I'm not looking for a target (unless for refining :mrgreen: ) but a bench top sputter for a cheap price. Some times I browse the LabX site but it's been a while now.
The target I need is anything that works for electron microscopy, Au, Pt, Pt/Ir... noble metals basically. Targets are consumables and I feel confident that I can fabricate a target if I need it.

A big sputter would be too expensive to transport from the USA but if it fits inside a parcel then it's interesting.

The lab I got the evaporator from (free, just picking it up) contained a few extra bits. Among them a Pt target but they had already got rid of the sputter a couple of years before.

I have my eyes on a sputter at the local university, just waiting for the lab to realize they never use it any longer. But that may take several years. I got some cool equipment from them last summer though, 100A +/- 10V power supply for example.

Göran


----------



## troymoore4 (Mar 12, 2016)

Harold_V said:


> troymoore4 said:
> 
> 
> > While I am the first to admit there's is much I don't know, I do know that if you want the answers you have to ask the questions.
> ...


I must say that if you have a lack of patience that perhaps YOU have the problems. I understand things likey a bit more than you seem to expect. I understand the need for patience and proper proceedures. The processes used are quite dangerous, yes i understand that to. I haveva healthy anount of respect for the high temps and/or the corrosive and caustic chemecals that will be needed. I have ABSOLUTELY NO desire to injue someone or be injured myself so i ask questions because the answers give me more knowledge and knowledge is a key factor in any of this. I look at it from the standpoint of gaining as much knowledge as I can so that when I do start I will not make a complete moronic ass of myself. If you dissagee with/disslike me for this then perhaps you should think back to how much you knew when you first ventured into this. Nobody starts knowing everything and nobody is without their mistakes, especially when they first start something new. So if you wish to begrudge someone who only wants to have a firm as possible before they begin, then maybe you should remember when you were asking questions of those whom had more experience than you did when you first started in this. I'd rather ask what might be a dumb question and have that knowledge that to experiment with it and have it blow up in my face causing injury to myself or someone else, so you can express your displeasure all you like, I'm still going to ask questions whether they are dumb or not.


----------



## NobleMetalWorks (Mar 12, 2016)

troymoore4 said:


> I must say that if you have a lack of patience that perhaps YOU have the problems. I understand things likey a bit more than you seem to expect. I understand the need for patience and proper proceedures. The processes used are quite dangerous, yes i understand that to. I haveva healthy anount of respect for the high temps and/or the corrosive and caustic chemecals that will be needed. I have ABSOLUTELY NO desire to injue someone or be injured myself so i ask questions because the answers give me more knowledge and knowledge is a key factor in any of this. I look at it from the standpoint of gaining as much knowledge as I can so that when I do start I will not make a complete moronic ass of myself. If you dissagee with/disslike me for this then perhaps you should think back to how much you knew when you first ventured into this. Nobody starts knowing everything and nobody is without their mistakes, especially when they first start something new. So if you wish to begrudge someone who only wants to have a firm as possible before they begin, then maybe you should remember when you were asking questions of those whom had more experience than you did when you first started in this. I'd rather ask what might be a dumb question and have that knowledge that to experiment with it and have it blow up in my face causing injury to myself or someone else, so you can express your displeasure all you like, I'm still going to ask questions whether they are dumb or not.

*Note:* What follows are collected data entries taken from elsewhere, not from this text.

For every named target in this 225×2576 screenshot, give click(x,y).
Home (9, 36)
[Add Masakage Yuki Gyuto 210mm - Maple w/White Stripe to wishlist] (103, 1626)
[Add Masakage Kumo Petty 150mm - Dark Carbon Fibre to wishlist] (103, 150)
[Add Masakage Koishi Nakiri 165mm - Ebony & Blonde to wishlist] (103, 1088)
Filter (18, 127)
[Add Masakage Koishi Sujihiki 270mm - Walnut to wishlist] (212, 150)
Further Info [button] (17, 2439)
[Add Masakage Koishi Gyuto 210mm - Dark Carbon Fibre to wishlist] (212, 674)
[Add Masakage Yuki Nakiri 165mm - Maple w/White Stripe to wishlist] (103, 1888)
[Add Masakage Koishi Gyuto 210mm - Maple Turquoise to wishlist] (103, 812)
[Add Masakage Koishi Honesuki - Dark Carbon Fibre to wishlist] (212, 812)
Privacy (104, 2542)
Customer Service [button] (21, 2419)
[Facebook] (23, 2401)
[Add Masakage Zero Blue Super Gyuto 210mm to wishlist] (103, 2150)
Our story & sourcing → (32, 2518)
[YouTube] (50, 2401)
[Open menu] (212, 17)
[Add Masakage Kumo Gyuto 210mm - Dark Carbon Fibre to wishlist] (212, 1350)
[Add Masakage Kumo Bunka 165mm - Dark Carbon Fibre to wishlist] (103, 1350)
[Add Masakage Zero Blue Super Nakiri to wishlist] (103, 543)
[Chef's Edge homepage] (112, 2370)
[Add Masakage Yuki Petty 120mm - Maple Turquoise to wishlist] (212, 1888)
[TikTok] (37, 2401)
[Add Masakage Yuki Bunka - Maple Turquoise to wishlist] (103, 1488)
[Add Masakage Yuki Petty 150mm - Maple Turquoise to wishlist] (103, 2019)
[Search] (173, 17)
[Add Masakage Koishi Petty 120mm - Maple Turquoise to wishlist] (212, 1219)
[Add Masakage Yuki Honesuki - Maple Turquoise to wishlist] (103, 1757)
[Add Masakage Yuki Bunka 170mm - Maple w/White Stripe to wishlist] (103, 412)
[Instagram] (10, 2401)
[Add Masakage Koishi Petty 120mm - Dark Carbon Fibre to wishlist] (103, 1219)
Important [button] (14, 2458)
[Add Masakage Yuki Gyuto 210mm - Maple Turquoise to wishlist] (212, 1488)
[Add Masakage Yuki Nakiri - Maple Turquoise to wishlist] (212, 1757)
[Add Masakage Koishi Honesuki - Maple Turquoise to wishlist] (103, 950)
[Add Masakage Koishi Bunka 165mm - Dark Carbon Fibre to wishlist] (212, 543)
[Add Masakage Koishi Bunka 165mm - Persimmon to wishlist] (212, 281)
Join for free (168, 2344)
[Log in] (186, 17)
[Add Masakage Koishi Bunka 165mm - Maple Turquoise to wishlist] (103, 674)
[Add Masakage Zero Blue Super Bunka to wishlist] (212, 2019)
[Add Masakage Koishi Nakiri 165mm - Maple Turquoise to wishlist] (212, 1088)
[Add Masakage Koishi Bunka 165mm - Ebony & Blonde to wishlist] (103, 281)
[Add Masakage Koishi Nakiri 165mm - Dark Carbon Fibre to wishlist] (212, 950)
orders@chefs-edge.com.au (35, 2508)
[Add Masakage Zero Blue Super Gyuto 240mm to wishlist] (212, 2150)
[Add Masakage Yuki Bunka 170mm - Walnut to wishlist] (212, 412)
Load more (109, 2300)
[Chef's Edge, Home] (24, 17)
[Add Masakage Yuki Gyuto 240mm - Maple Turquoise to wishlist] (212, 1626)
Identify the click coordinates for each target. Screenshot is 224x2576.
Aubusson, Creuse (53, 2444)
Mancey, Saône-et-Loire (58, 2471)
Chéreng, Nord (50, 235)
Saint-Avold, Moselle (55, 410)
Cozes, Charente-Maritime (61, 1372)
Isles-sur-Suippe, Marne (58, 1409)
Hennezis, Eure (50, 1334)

I think perhaps you would have done better to first look at Harold's previous posts, which could have been accomplished by simply searching the forum. I don't feel I need to defend Harold as his posts, and his answers in topic discussions speak for themselves. If you would simply have read them however, you would soon realize that Harold happens to be one of those people who seem to me at least, to learn on his on with little or no help other than the books he read, and the familiarity he gained by doing as those books suggested.

If you knew about the history of refining in the United States, or the history of precious metals and those laws that used to be in place that prevented people from refining, legally, you might gain a better understanding of the time period Harold learned his trade craft, and have more respect for him prior to speaking on a subject you are obviously not aware of.

There are many others like Harold on this forum, not exactly, but who have also researched and learned on their own and then proceeded carefully with little or no help and yet have also been very successful in doing so.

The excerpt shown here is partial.